### What needs to be done:
In the data that follows, every line containing the word "label" should be returned.

Top of Provided information

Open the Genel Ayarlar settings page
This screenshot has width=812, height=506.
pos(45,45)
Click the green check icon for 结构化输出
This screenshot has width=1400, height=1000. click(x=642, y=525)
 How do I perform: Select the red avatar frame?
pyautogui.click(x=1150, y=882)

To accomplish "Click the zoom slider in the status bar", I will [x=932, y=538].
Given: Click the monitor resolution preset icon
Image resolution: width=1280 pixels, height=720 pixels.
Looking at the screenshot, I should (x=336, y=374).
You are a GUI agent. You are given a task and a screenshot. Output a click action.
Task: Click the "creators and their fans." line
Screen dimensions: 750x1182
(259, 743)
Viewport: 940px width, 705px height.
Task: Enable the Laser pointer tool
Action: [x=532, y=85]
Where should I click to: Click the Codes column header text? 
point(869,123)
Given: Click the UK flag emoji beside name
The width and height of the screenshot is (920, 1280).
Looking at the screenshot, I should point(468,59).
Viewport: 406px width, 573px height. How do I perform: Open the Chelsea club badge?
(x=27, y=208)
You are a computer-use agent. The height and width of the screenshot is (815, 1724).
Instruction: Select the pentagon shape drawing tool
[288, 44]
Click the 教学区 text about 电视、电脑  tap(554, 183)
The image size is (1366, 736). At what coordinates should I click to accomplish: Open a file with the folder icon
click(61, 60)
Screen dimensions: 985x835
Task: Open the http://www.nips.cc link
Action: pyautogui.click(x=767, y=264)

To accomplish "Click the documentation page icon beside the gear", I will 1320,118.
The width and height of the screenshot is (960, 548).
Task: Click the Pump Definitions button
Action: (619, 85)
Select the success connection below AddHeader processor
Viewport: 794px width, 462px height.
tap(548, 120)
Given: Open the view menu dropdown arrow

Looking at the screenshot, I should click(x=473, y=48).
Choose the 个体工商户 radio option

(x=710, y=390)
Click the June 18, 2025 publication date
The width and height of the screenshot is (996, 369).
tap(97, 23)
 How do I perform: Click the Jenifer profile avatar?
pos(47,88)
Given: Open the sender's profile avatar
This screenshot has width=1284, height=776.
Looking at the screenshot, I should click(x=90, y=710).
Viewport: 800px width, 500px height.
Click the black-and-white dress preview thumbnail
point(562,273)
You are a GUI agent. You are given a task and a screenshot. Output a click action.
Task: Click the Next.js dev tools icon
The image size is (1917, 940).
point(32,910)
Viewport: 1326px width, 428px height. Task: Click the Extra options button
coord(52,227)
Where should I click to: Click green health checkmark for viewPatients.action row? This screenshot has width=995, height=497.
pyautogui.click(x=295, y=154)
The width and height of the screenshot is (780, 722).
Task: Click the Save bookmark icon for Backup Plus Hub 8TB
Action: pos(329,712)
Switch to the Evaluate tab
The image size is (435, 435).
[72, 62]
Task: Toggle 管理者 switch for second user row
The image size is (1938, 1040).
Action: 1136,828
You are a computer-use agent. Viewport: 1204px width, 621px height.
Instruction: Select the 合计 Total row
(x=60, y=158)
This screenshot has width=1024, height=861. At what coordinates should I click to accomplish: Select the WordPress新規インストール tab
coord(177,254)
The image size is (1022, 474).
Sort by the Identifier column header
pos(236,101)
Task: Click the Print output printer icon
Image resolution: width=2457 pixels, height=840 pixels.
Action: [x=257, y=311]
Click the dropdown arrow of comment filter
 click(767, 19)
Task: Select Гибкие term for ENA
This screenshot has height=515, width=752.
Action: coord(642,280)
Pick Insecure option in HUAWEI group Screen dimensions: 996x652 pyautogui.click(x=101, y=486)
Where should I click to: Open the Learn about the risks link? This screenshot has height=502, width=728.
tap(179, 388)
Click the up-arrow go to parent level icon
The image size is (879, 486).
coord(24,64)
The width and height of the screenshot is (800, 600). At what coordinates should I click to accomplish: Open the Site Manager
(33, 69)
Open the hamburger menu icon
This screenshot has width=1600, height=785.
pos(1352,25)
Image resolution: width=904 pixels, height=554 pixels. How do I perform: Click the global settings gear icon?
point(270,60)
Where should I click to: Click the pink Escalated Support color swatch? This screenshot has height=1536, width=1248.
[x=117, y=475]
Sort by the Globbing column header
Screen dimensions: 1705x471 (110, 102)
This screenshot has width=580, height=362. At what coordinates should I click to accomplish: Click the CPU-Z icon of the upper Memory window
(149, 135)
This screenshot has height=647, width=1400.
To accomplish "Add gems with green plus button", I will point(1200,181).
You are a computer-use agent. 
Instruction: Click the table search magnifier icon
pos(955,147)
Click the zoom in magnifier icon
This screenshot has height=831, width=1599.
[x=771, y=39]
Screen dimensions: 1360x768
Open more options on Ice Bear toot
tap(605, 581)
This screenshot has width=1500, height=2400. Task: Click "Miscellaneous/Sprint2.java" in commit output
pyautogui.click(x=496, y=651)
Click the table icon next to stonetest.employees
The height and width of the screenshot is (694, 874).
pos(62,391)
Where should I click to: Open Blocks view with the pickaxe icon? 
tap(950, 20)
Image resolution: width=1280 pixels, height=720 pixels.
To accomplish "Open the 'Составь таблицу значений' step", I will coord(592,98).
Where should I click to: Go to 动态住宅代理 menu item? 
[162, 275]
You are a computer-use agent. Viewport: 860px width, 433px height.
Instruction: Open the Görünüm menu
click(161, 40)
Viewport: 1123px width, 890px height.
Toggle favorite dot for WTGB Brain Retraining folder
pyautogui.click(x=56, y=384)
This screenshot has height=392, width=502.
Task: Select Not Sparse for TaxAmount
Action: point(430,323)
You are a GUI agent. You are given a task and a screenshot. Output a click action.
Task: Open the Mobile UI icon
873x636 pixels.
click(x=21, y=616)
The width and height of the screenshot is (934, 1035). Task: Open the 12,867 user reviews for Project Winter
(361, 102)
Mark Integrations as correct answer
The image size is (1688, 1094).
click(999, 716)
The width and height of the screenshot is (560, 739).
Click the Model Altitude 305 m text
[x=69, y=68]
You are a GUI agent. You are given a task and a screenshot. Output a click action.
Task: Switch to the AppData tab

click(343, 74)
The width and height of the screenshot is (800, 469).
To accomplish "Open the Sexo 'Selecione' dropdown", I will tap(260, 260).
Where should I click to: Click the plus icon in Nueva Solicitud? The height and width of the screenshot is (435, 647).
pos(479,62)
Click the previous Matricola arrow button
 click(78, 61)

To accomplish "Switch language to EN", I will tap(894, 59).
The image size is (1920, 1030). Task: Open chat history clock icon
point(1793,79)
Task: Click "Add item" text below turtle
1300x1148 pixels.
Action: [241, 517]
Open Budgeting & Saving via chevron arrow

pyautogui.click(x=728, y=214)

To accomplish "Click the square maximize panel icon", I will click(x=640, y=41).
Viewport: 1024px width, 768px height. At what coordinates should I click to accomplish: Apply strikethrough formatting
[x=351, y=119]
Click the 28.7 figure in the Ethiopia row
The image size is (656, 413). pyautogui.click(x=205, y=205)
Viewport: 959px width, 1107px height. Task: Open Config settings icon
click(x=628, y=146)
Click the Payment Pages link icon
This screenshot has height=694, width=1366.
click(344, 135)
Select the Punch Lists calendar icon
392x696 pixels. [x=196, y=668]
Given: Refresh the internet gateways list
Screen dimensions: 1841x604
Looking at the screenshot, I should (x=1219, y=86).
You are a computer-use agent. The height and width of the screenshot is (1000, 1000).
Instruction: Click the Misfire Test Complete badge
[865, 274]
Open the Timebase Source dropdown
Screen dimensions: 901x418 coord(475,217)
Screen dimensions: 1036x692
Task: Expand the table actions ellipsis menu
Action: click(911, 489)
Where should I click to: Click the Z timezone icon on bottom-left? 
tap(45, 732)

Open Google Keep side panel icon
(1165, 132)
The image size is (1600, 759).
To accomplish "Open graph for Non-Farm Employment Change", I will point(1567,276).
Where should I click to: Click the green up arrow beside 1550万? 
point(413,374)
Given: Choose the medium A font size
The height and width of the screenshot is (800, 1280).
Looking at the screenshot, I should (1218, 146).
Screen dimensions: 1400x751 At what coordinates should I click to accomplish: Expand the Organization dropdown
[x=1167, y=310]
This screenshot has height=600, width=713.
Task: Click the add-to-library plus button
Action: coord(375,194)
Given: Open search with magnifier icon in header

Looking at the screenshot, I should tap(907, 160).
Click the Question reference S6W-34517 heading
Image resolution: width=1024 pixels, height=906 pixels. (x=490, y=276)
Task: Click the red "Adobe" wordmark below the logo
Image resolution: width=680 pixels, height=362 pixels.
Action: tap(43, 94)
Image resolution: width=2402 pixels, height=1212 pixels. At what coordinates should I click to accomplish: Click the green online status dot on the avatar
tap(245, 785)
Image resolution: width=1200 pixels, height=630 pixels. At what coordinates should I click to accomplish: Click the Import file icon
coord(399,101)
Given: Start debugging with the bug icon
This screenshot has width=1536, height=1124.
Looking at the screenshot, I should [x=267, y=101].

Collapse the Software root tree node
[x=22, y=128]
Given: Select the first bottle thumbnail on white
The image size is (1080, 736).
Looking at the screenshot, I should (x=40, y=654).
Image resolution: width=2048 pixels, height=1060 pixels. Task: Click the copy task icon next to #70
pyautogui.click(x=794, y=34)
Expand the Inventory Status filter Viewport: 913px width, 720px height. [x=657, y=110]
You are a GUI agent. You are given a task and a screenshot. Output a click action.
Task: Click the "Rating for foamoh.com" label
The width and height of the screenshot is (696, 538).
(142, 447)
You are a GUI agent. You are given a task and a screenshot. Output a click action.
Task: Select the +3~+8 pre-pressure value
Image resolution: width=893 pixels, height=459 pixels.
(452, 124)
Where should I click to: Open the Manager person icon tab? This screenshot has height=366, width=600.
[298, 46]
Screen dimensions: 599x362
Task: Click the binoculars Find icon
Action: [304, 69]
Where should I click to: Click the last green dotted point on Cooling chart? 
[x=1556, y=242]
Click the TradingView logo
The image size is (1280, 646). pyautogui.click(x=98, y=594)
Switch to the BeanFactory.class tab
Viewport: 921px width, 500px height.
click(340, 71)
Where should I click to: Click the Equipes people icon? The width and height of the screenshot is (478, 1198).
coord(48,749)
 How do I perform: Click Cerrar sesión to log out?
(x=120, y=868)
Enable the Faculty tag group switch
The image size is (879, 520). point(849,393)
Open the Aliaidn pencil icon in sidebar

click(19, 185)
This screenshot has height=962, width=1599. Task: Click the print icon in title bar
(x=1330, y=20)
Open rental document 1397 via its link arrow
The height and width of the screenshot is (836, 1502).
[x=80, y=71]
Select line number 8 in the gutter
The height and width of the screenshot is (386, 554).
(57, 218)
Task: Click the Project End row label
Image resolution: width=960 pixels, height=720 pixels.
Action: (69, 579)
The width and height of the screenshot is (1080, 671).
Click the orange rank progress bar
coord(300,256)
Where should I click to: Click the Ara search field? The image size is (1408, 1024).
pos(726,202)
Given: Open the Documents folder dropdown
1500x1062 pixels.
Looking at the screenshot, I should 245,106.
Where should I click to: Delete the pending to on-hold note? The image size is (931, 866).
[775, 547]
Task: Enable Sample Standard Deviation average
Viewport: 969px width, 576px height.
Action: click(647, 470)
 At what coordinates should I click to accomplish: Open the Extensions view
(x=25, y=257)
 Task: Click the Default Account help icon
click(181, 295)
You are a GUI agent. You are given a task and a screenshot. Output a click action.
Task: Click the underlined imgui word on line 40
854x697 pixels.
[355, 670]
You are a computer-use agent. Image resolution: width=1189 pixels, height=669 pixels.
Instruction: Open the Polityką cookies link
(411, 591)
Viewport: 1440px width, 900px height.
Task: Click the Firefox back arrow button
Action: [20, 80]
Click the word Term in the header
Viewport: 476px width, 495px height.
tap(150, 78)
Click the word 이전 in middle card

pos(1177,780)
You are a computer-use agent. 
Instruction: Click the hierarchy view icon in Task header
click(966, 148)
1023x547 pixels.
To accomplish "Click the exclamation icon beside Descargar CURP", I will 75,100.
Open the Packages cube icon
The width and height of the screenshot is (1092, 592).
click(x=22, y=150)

Bottom of Provided information

### Problem solution:
Task: Click the "Rating for foamoh.com" label
Task: Click the Project End row label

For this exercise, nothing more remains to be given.